Try it:
Repeat the listing word for word. Leave every picture out.

Records supplied:
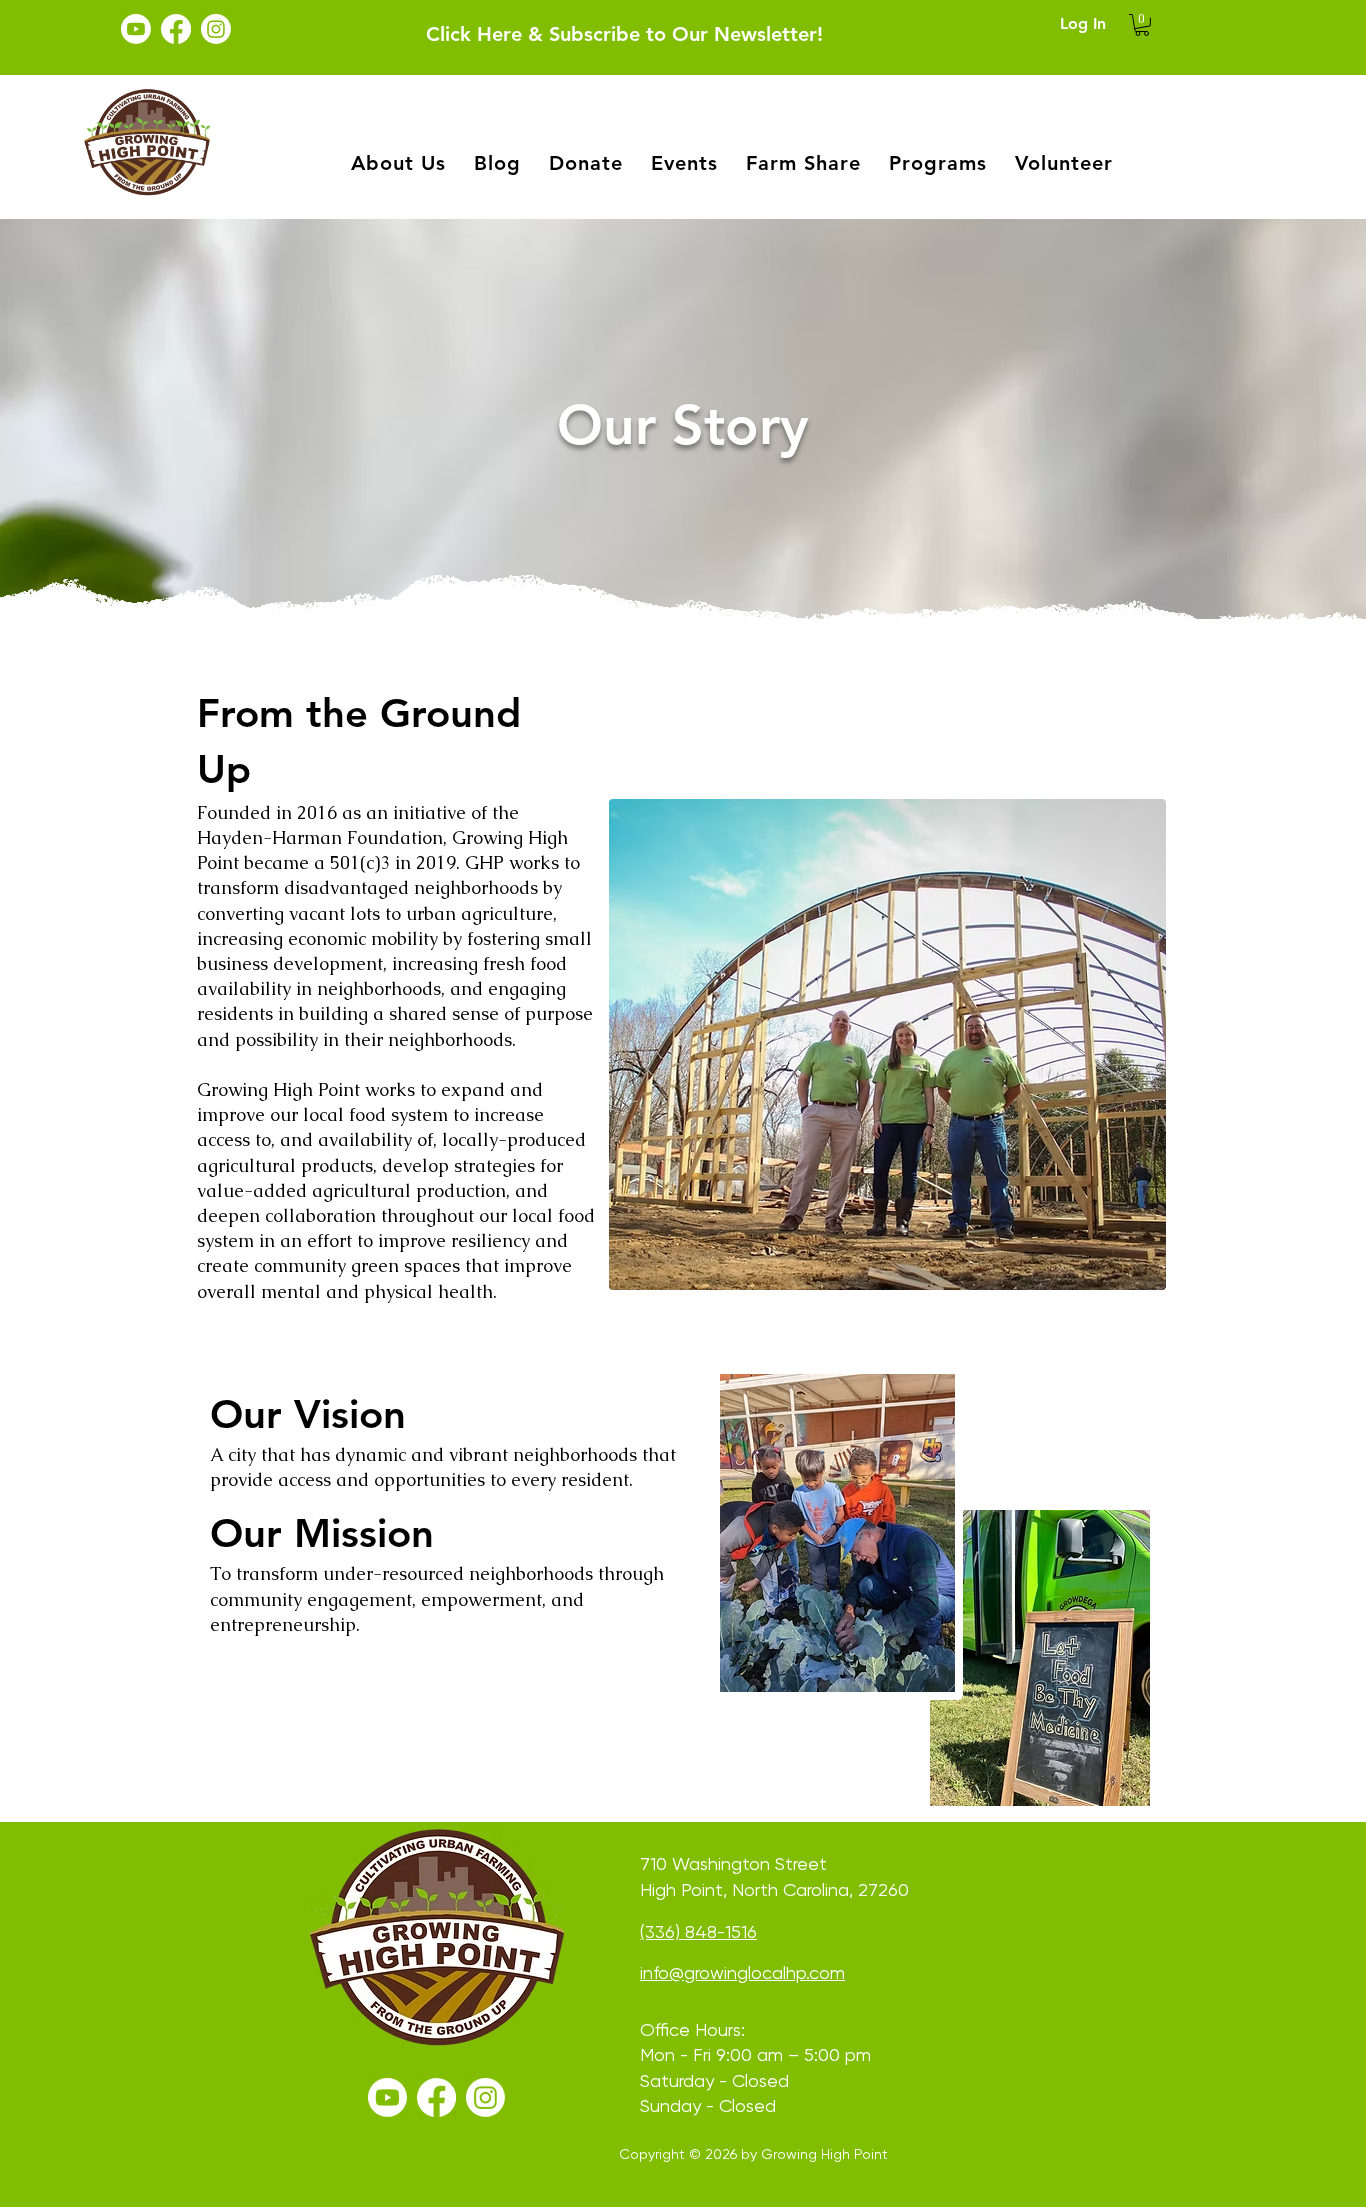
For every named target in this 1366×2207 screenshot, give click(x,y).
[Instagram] (216, 29)
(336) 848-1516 (698, 1931)
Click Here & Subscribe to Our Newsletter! (624, 34)
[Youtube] (136, 29)
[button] (1142, 25)
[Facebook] (176, 29)
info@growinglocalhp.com (742, 1972)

Answer for this exercise:
For every named target in this 1366×2207 screenshot, give click(x,y).
[Instagram] (216, 29)
(336) 848-1516 (698, 1931)
Click Here & Subscribe to Our Newsletter! (624, 34)
[Youtube] (136, 29)
[button] (1142, 25)
[Facebook] (176, 29)
info@growinglocalhp.com (742, 1972)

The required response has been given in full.